PROVIDED DATA START
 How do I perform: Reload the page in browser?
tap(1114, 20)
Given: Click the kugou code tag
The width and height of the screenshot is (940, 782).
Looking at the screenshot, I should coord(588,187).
PROVIDED DATA END
PROBLEM REQUIREMENTS:
Take the lines above and print them exactly.

OUTPUT OF THE TASK:
 How do I perform: Reload the page in browser?
tap(1114, 20)
Given: Click the kugou code tag
The width and height of the screenshot is (940, 782).
Looking at the screenshot, I should coord(588,187).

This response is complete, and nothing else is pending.